**Exercise**
Print the rows from the line with "Select the Findings" up to and including the line with "tap(308, 7)", character for character. Leave out every other line.

-- Begin --

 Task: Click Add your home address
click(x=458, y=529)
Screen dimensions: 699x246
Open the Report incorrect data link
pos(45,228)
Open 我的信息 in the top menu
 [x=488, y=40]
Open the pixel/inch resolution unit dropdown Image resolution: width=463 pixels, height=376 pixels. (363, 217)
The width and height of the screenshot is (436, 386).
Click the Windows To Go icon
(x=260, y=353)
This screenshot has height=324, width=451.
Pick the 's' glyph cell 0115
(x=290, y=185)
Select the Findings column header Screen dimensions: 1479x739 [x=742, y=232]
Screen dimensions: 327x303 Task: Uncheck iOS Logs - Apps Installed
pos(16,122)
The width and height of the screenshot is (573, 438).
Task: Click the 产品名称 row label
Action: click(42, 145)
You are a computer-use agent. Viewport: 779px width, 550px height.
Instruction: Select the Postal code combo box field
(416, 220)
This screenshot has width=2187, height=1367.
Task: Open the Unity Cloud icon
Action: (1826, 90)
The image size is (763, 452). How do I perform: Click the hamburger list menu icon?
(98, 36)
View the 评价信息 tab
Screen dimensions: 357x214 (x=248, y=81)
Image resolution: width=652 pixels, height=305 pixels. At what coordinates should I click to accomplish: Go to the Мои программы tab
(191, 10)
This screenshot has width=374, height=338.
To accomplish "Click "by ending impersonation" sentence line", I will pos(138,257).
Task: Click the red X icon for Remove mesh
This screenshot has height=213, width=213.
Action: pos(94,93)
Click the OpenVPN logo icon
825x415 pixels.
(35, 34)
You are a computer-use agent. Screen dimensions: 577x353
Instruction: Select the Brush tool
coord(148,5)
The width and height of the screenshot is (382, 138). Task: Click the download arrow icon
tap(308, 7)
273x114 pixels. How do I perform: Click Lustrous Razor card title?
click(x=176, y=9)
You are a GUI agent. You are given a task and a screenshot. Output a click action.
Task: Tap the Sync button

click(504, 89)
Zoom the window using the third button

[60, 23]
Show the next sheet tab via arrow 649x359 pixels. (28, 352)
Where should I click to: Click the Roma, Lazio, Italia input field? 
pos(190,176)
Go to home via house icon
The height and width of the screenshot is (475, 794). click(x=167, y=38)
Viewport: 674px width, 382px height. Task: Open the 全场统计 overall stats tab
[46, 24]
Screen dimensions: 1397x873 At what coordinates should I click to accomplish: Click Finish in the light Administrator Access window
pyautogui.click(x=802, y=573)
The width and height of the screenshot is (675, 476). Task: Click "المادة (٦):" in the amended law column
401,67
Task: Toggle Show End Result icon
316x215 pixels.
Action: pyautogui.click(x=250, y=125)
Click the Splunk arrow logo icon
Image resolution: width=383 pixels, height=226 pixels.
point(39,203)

-- End --

**Full solution**
Select the Findings column header Screen dimensions: 1479x739 [x=742, y=232]
Screen dimensions: 327x303 Task: Uncheck iOS Logs - Apps Installed
pos(16,122)
The width and height of the screenshot is (573, 438).
Task: Click the 产品名称 row label
Action: click(42, 145)
You are a computer-use agent. Viewport: 779px width, 550px height.
Instruction: Select the Postal code combo box field
(416, 220)
This screenshot has width=2187, height=1367.
Task: Open the Unity Cloud icon
Action: (1826, 90)
The image size is (763, 452). How do I perform: Click the hamburger list menu icon?
(98, 36)
View the 评价信息 tab
Screen dimensions: 357x214 (x=248, y=81)
Image resolution: width=652 pixels, height=305 pixels. At what coordinates should I click to accomplish: Go to the Мои программы tab
(191, 10)
This screenshot has width=374, height=338.
To accomplish "Click "by ending impersonation" sentence line", I will pos(138,257).
Task: Click the red X icon for Remove mesh
This screenshot has height=213, width=213.
Action: pos(94,93)
Click the OpenVPN logo icon
825x415 pixels.
(35, 34)
You are a computer-use agent. Screen dimensions: 577x353
Instruction: Select the Brush tool
coord(148,5)
The width and height of the screenshot is (382, 138). Task: Click the download arrow icon
tap(308, 7)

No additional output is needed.